How does our Eye Function?
The rays of light from an object strike the transparent cornea and bend (refract) to enter through the pupillary aperture and pass through the lens filter to form an image on the central part of the retina (macula) which acts as a film. This image signal is carried to the brain by the optic nerve which perceives it as the object known. This is how every component of the eye is important for visual perception.
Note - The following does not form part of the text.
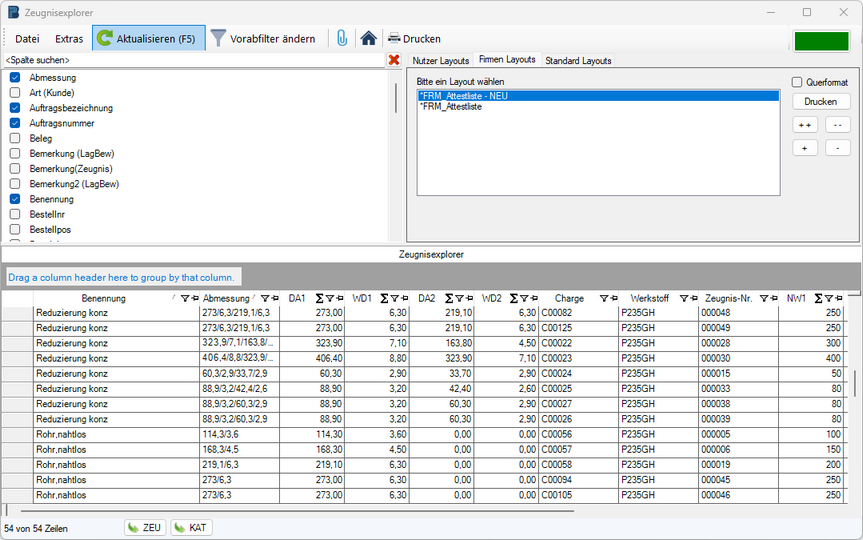Image resolution: width=863 pixels, height=540 pixels.
Task: Open filter dropdown on Benennung column
Action: [x=184, y=298]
What is Cornea Transplant?
If there is any kind of obstruction at the cornea affecting light rays from entering the eyes, we go ahead with a Cornea Transplant, wherein we remove the diseased cornea and replace it with a donor cornea obtained from a cadaver (within 6 hrs of death).
- Corneal Scar
- Corneal Ulcer
- Corneal Dystrophy
- Pseudophakic Bullous Keratopathy
- Severe Spheroidal Degeneration
- Advanced Keratoconus with apical scarring
For a favourable outcome following are the prerequisites:
- Perception of light must be present
- Projection of rays accurate in all quadrants
- An intraocular pressure between 10-25 mm of Hg
- No Retinal or Choroidal detachment in the posterior segment
- Lids and Adnexa should be healthy
- Regular follow-up should be ensured
- Compliance with medication at given intervals to be strictly observed
- High risk of graft rejection/failure should be acceptable depending on host factors
How is Cornea Transplantation done?
What are the different types of Cornea Transplant?
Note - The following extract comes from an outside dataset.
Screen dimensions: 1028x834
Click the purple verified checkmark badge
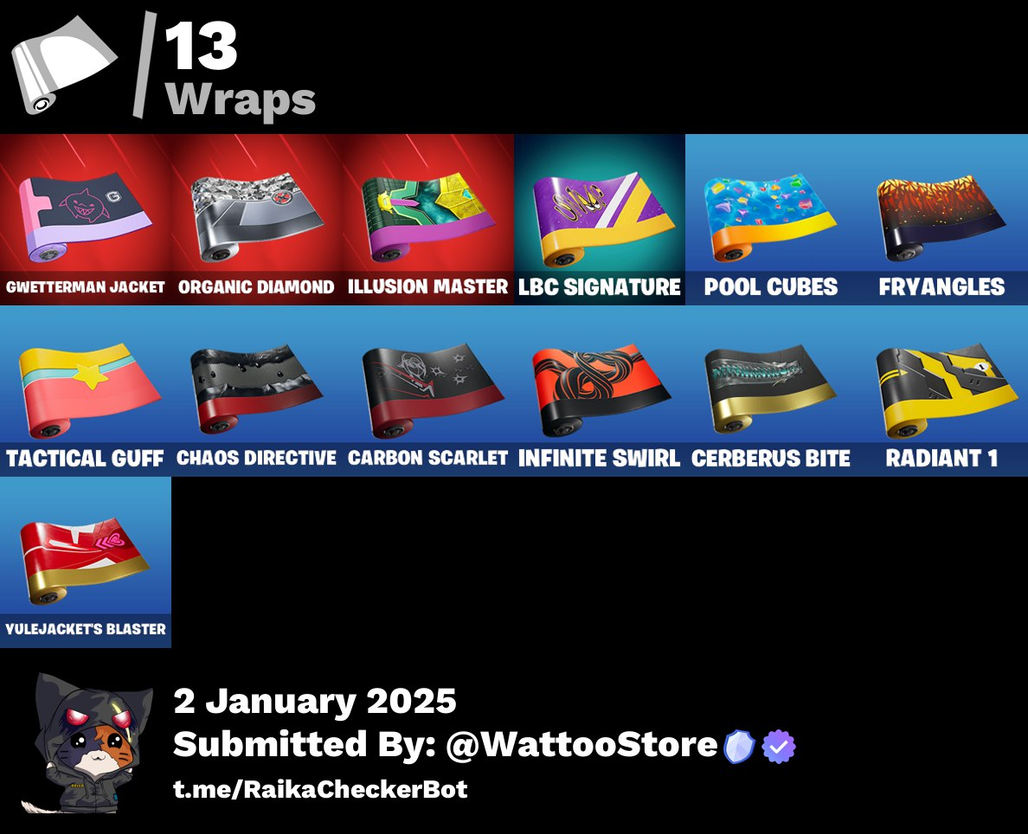click(779, 746)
- Full-thickness penetrating keratoplasty (PKP): Wherein all the layers of the diseased cornea are removed and replaced by full thickness donor corneal graft
- Deep Anterior Lamellar Keratoplasty (DALK): Wherein only the anterior layers of scarred or diseased cornea are replaced
- Descemet's’ Membrane Endothelial Keratoplasty(DMEK): Where in only the innermost layer of the cornea which is affected in Fuch’s Dystrophy or PBK (Pseudophakic bullous Keratopathy) is replaced by the healthy layer of endothelial cells from the donor cornea.